Today we feature 2014 Ed2Save Fellow Dr. Deb Felix. Formerly a university admissions officer, she now works with families to help students find the path that is best for them after high school. She is passionate about helping to transform schools into places that appropriately develop every student according to their strengths, passions, needs and desires. Why is this important? Consider the following figures from this article:
Just 56 percent of college students complete four-year degrees within six years. Only 29 percent of those who start two-year degrees finish them within three years. Among 18 countries tracked by the OECD, the United States finished last (46 percent) for the percentage of students who completed college once they started it. The failure to complete a college education in the United States is especially marked at four-year private for-profit schools, where 78 percent of attendees fail to get a diploma after six years. That compares with 35 percent of students in nonprofit private schools and 45 percent of students in public colleges who failed to graduate after six years.

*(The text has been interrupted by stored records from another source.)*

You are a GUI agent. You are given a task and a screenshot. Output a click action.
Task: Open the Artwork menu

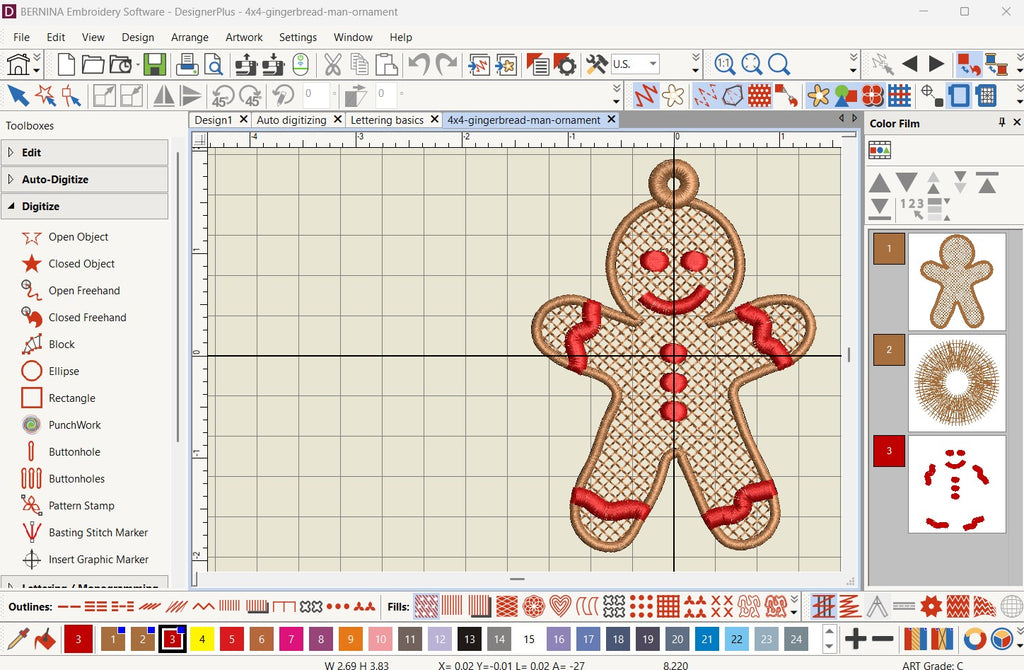click(x=244, y=37)
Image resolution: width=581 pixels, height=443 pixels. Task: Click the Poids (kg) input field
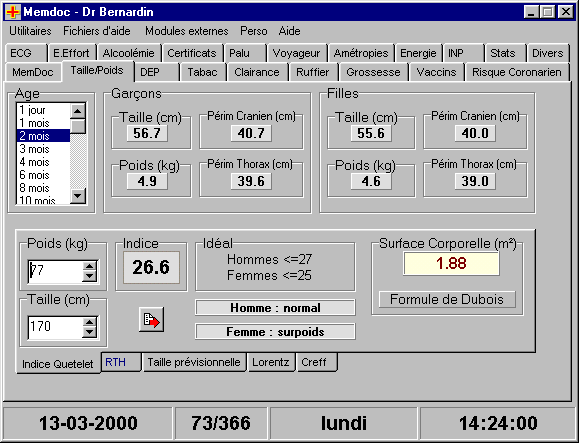coord(55,272)
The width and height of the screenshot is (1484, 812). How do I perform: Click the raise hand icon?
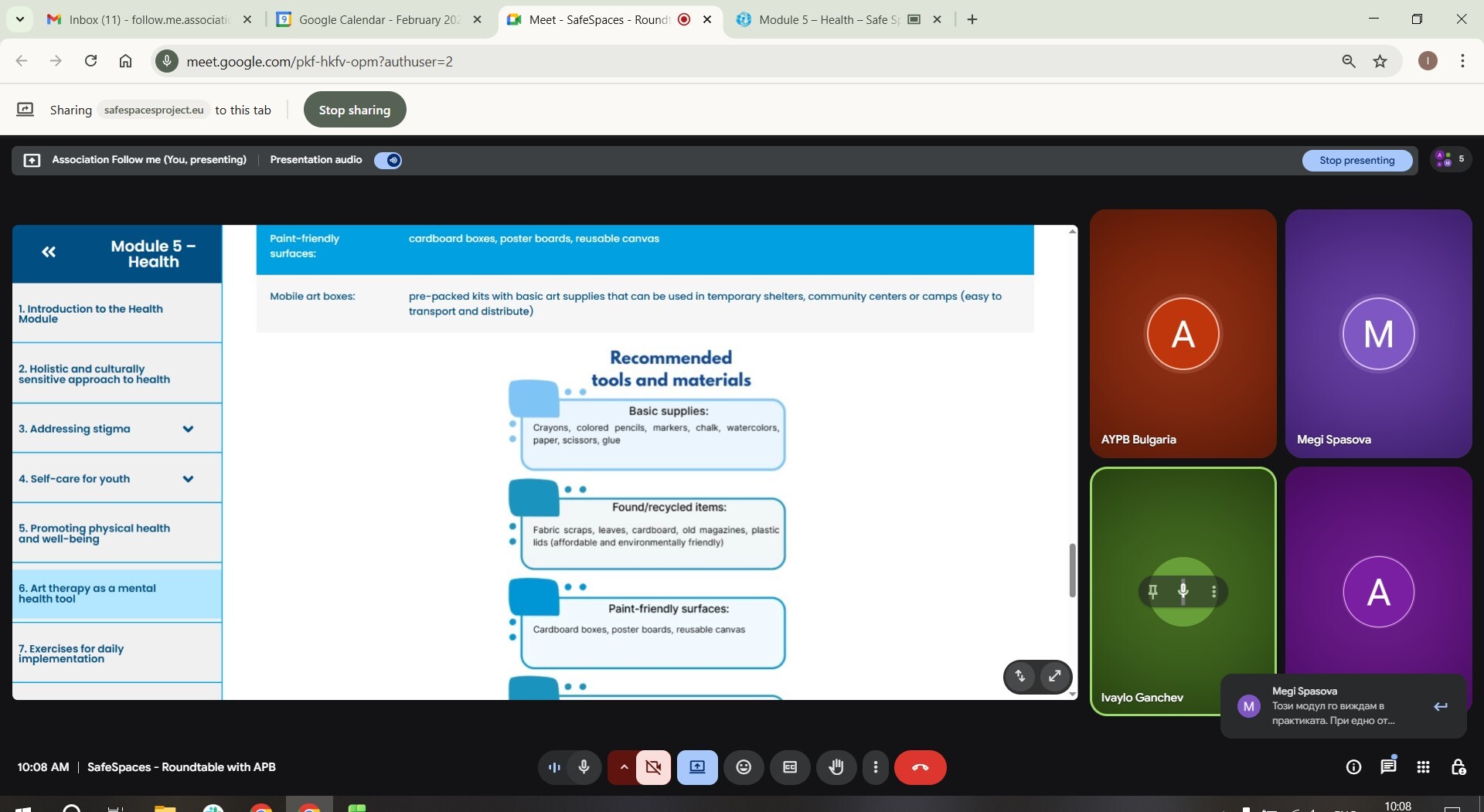[x=836, y=767]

Partly to blame is US News and World Report who uses rejection numbers as a measure of college prestige. Dr. Felix said she noticed a dramatic difference in how colleges recruit after the publishing of these rankings. They try to beef up the number of applicants regardless of whether or not the school is a good fit for the potential students. Coming soon is a blog post by Dr. Felix on the criteria she would use to rank colleges! Dr. Felix offers workshops to help parents and youth help to figure out their passion and purpose. If you are interested in learning more, contact her here. Deb was the Focus Fellow for a recent online collaboration where she presented a challenge to her cohort of Fellows who gave her feedback. Here is her reflection on the meeting:
Wow. My online peer cluster “meeting” today was phenomenal. I did not expect my peers to have so many awesome suggestions to help me move toward accomplishing my educational mission. Their objectivity, creative ideas, and selfless sharing were fantastic and just what I needed. I now have a great list of things to pull together into a larger strategy. On top of that, I know I have their unconditional support as I move forward. Thank you so much!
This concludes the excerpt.